Another buzzword has been added to the lexicon of business management: sales & operations planning. We’ll tell you what it’s all about and why you should look into it in our two-part article, which we start today.

The ideal image of modern production logistics is characterized by the idea of market-synchronous production: producing what the market needs. Ideally not in advance, but just in time. This ideal version of market-synchronized production is hardly economically feasible in any company today – if it ever was.

Customers and markets are far too “impatient” for that. They demand a high level of readiness to deliver, want short delivery times and on-time deliveries. The increasing number of variants in product portfolios further exacerbates this problem. In most cases, therefore, only a moderate increase in demand is spread across a broad product portfolio, which reduces demand for the individual product and causes it to fluctuate overall. In practice, we regularly hit our heads against the ceiling when trying to produce this widely distributed and fluctuating demand in line with the market: the capacities in production, the available personnel or the suppliers’ ability to deliver are not sufficient.

Strategy mix against impatience

How can you deal with such a market environment as economically as possible?

Five strategies are available to help you overcome this challenge:

  1. You increase production flexibility in such a way that you can follow every hook that market demand throws at you. This usually requires you to maintain higher production capacities or, if you are not yet producing around the clock and around the week, to allow your personnel capacity to fluctuate. However, this not only costs overtime and special bonuses, but often also requires a generally higher number of staff. The advantage of this strategy is usually low inventories in the value chain.
  2. Instead of demanding a high degree of flexibility from the value chain, you can also try to seal off production from the market firestorm with a firewall of inventories.

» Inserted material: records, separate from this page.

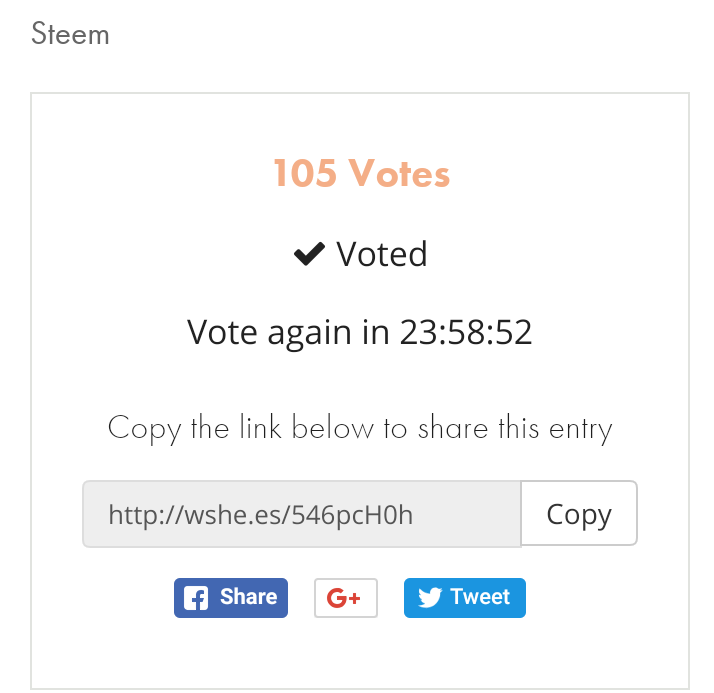Click the black checkmark beside Voted
This screenshot has width=714, height=693.
click(309, 254)
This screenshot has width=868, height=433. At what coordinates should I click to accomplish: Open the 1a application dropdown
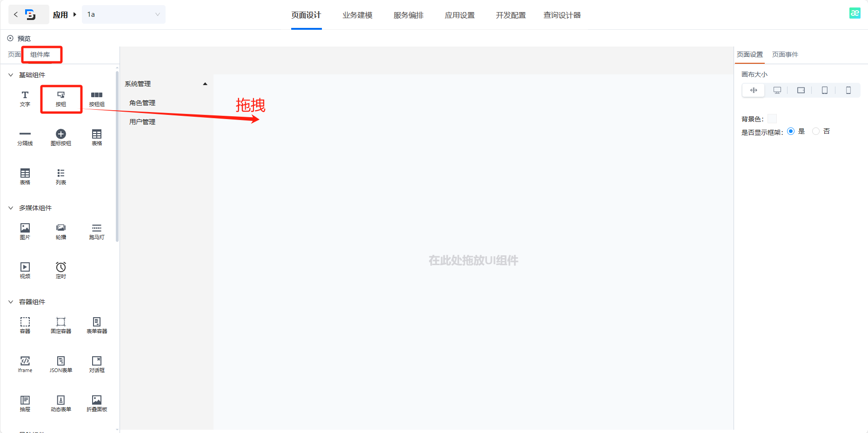click(x=123, y=14)
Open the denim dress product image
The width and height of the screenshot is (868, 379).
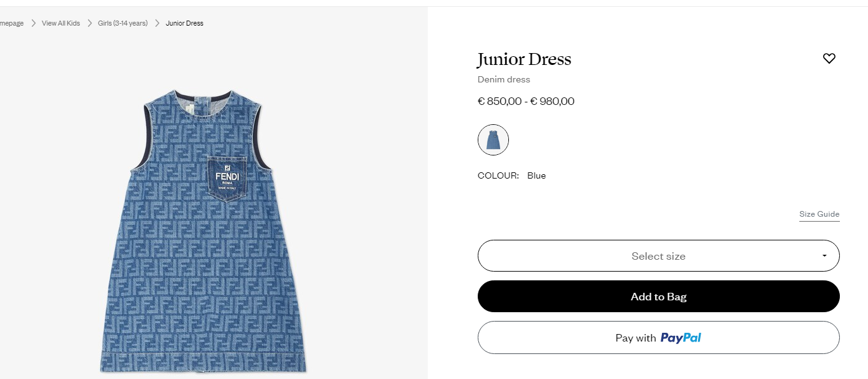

Such a firewall is always possible at the logistical decoupling point – for make-to-stock manufacturers, typically at the finished goods warehouse, for variant manufacturers at the component warehouse before assembly. Although this results in high inventory costs, you save on flexibility costs in production. This comparison of flexibility costs with inventory costs is always the first strategic starting point for the economic optimization of the supply chain. It is not uncommon for the total costs to remain too high and we have to try to take further measures.
  3. One frequently used method is to reduce delivery readiness. As we all know, the required safety stocks virtually explode when delivery readiness levels exceed 95%. Every half percent reduction in delivery readiness can save considerable inventory costs and, of course, increase liquidity.
  4. Just as a reduction in delivery readiness reduces the necessary inventory costs, an accepted delay in delivery reduces the necessary flexibility costs in production. Of course, these two strategies do not come for free either. At the very least, there is a risk that customers will jump ship and we will lose sales to competitors. Unfortunately, it is rarely possible to calculate exactly how high the opportunity costs for this are. However, anyone with a few years of practical experience knows that these costs do arise.
  5. As a last resort, you can try to educate customers to be patient. The European automotive industry is particularly successful on this supposedly ideal path. We are almost conditioned to develop doubts about a selected car when we learn that the car we want to order has a short delivery time. But even the automotive industry is losing customers due to long delivery times. This strategy can only be used by actual or perceived monopolists. There are few of the former, but plenty of the latter – who drives the “wrong” brand of car, buys the “wrong” brand of watch or switches from one long-standing and inexpensive supplier to another? If customers absolutely need the products, a monopolist can perhaps expect them to grudgingly wait in the short term. But perceived monopolies cannot withstand this for long!

What does the SOP do now?

The core task of Sales & Operations Planning (SOP) is primarily to ensure the most economical market supply possible through a suitable mix of the five strategies mentioned. This is a noble demand that many companies fail to meet in practice.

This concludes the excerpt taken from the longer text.